Repeat precisely the span of lines below that opens with the line containing "Control gauge logo" and closes with the line containing "has width=1104, height=802.", both included.

Records from a dataset
== Segment start ==

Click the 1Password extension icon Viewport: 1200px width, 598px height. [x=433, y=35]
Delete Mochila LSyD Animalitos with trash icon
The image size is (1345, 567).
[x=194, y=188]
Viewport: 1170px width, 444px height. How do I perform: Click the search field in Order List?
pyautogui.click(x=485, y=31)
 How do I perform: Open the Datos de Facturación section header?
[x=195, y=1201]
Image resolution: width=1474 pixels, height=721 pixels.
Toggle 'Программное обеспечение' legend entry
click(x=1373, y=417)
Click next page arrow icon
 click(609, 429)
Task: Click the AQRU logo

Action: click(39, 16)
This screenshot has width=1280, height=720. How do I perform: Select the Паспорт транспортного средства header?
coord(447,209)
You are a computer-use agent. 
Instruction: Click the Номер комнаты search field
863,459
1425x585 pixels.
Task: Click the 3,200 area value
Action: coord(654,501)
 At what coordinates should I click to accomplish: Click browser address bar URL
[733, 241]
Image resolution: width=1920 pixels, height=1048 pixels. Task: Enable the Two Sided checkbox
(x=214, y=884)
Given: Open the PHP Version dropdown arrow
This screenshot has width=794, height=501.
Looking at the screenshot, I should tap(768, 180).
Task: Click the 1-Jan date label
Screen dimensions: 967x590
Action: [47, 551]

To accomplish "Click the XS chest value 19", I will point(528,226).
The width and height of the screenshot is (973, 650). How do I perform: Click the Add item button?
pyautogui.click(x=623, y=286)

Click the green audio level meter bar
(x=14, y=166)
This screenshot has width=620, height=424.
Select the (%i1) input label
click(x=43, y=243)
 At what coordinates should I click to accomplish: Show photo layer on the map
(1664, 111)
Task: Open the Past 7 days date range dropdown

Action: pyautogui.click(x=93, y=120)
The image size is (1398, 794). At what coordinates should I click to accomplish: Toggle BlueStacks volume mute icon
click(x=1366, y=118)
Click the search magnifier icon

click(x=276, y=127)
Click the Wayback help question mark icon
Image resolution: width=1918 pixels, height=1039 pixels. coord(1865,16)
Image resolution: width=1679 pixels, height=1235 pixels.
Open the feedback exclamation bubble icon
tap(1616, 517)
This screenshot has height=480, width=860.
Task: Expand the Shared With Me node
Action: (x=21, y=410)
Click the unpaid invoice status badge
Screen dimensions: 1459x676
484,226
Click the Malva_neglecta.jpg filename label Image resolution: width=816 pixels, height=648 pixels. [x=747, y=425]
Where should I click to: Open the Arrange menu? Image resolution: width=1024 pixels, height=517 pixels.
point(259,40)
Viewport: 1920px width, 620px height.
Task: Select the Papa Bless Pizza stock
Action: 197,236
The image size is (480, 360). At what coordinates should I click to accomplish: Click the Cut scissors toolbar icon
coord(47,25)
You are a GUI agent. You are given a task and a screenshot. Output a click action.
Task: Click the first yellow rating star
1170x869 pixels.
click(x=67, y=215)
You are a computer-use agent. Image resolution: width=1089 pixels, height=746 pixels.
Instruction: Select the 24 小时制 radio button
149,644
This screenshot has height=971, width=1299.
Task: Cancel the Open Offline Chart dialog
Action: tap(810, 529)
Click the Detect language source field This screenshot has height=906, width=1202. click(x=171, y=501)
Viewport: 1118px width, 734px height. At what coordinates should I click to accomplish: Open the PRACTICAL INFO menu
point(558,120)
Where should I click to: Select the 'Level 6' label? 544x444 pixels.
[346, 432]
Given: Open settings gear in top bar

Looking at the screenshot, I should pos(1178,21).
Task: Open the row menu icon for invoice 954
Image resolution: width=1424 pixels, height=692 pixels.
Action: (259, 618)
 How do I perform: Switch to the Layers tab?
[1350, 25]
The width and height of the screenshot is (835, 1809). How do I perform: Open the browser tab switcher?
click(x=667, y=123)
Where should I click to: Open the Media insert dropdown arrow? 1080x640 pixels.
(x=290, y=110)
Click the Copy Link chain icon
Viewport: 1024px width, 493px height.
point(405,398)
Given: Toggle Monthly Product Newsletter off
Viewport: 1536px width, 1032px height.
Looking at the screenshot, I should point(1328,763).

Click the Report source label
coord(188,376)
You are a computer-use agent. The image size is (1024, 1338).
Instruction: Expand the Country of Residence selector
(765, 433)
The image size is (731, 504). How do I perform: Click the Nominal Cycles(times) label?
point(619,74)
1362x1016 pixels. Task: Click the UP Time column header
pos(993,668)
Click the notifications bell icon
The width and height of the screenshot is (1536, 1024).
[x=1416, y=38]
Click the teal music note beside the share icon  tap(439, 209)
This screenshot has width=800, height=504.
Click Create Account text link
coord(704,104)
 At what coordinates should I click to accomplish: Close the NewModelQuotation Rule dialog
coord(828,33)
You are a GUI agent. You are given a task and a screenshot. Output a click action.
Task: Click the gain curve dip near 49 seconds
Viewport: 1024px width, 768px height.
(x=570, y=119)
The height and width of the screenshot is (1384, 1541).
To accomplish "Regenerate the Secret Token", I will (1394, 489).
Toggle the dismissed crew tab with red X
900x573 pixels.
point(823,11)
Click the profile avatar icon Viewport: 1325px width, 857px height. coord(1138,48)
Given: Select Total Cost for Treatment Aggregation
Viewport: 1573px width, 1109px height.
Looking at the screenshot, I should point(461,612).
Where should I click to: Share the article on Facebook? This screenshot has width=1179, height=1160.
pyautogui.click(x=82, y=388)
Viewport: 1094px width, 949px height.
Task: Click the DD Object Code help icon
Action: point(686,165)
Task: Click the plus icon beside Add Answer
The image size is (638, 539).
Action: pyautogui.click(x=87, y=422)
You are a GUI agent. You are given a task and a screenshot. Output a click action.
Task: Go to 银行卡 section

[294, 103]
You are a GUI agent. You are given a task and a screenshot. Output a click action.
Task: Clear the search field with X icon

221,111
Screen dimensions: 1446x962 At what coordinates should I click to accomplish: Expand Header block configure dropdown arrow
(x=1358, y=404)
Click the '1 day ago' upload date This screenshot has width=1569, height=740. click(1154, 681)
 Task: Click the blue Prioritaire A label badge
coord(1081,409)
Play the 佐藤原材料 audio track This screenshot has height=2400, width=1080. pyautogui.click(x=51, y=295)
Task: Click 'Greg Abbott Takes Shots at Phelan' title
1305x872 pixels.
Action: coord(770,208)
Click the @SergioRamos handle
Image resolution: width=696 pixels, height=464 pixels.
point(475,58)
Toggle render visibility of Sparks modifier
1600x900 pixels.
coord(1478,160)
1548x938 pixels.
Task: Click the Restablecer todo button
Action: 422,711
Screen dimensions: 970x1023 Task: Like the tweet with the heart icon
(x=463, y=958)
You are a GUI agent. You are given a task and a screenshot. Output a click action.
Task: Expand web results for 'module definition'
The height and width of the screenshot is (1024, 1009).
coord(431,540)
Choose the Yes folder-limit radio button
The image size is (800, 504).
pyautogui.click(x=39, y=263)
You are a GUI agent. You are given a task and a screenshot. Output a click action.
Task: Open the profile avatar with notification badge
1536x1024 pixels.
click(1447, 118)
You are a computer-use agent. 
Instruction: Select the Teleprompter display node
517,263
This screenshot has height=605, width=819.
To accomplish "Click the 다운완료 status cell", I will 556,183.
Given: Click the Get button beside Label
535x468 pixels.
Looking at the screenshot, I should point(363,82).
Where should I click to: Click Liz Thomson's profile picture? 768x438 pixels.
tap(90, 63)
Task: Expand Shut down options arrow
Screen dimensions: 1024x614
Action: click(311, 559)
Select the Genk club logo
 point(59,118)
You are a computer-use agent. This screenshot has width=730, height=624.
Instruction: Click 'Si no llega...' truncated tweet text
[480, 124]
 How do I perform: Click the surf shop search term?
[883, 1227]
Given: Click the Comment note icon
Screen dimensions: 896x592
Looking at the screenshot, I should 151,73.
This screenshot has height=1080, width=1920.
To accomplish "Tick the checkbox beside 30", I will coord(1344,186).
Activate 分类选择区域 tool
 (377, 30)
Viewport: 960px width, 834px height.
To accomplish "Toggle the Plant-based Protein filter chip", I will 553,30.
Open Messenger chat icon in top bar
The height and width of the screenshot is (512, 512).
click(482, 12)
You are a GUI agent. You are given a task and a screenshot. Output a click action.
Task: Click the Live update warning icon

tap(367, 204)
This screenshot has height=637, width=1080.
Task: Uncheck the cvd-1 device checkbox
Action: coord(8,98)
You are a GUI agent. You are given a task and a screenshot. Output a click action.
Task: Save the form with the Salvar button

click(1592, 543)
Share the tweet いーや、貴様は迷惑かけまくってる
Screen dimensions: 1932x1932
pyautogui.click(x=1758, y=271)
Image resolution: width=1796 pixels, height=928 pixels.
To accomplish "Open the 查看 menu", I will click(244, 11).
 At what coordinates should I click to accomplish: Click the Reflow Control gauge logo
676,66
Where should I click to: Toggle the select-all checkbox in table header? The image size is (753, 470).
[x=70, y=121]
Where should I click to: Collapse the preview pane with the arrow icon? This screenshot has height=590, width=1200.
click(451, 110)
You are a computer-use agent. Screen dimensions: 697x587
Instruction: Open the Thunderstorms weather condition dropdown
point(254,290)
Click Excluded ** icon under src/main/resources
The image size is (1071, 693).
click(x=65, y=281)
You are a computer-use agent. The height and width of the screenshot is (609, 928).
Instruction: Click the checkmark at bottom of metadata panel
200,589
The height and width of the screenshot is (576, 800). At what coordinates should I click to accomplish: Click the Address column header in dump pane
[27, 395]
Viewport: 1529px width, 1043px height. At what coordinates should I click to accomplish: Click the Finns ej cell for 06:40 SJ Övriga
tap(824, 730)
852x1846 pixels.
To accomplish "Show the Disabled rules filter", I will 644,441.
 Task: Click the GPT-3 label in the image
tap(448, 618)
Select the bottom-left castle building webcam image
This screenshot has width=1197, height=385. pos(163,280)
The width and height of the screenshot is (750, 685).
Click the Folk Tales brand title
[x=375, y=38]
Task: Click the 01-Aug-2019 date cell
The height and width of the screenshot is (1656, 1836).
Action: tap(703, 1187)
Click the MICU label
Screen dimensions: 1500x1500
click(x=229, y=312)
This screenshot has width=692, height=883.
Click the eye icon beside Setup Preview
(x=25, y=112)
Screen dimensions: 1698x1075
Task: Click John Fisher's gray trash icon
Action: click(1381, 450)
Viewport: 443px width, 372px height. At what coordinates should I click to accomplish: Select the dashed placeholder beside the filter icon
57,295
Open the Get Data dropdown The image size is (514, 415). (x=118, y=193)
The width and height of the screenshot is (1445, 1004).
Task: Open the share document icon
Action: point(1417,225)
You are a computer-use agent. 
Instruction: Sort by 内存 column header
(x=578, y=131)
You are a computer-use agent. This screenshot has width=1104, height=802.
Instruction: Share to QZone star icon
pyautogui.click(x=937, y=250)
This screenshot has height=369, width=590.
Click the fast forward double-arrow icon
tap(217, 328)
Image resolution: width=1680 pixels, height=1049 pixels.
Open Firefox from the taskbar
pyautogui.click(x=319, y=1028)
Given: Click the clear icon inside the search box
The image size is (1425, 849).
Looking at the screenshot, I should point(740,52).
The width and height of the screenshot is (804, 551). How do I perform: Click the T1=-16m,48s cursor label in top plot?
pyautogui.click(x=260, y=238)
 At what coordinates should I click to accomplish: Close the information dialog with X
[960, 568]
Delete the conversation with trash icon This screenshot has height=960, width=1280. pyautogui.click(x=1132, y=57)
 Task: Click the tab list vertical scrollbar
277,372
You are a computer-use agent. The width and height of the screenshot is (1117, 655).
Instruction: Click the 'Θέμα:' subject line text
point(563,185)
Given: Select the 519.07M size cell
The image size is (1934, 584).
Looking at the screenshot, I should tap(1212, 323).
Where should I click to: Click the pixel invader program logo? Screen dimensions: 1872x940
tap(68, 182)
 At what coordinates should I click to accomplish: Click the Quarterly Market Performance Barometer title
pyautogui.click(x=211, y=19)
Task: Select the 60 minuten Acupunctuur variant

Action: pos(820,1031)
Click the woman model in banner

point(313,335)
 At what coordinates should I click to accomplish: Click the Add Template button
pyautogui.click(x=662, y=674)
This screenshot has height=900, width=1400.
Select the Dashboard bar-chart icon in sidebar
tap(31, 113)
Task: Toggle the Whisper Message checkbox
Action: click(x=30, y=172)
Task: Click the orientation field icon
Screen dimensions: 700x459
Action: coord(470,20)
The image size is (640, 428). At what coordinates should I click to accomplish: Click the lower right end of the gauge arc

== Segment end ==

== Response for this exercise ==
 At what coordinates should I click to accomplish: Click the Reflow Control gauge logo
676,66
Where should I click to: Toggle the select-all checkbox in table header? The image size is (753, 470).
[x=70, y=121]
Where should I click to: Collapse the preview pane with the arrow icon? This screenshot has height=590, width=1200.
click(451, 110)
You are a computer-use agent. Screen dimensions: 697x587
Instruction: Open the Thunderstorms weather condition dropdown
point(254,290)
Click Excluded ** icon under src/main/resources
The image size is (1071, 693).
click(x=65, y=281)
You are a computer-use agent. The height and width of the screenshot is (609, 928).
Instruction: Click the checkmark at bottom of metadata panel
200,589
The height and width of the screenshot is (576, 800). At what coordinates should I click to accomplish: Click the Address column header in dump pane
[27, 395]
Viewport: 1529px width, 1043px height. At what coordinates should I click to accomplish: Click the Finns ej cell for 06:40 SJ Övriga
tap(824, 730)
852x1846 pixels.
To accomplish "Show the Disabled rules filter", I will 644,441.
 Task: Click the GPT-3 label in the image
tap(448, 618)
Select the bottom-left castle building webcam image
This screenshot has width=1197, height=385. pos(163,280)
The width and height of the screenshot is (750, 685).
Click the Folk Tales brand title
[x=375, y=38]
Task: Click the 01-Aug-2019 date cell
The height and width of the screenshot is (1656, 1836).
Action: tap(703, 1187)
Click the MICU label
Screen dimensions: 1500x1500
click(x=229, y=312)
This screenshot has width=692, height=883.
Click the eye icon beside Setup Preview
(x=25, y=112)
Screen dimensions: 1698x1075
Task: Click John Fisher's gray trash icon
Action: click(1381, 450)
Viewport: 443px width, 372px height. At what coordinates should I click to accomplish: Select the dashed placeholder beside the filter icon
57,295
Open the Get Data dropdown The image size is (514, 415). (x=118, y=193)
The width and height of the screenshot is (1445, 1004).
Task: Open the share document icon
Action: point(1417,225)
You are a computer-use agent. 
Instruction: Sort by 内存 column header
(x=578, y=131)
You are a computer-use agent. This screenshot has width=1104, height=802.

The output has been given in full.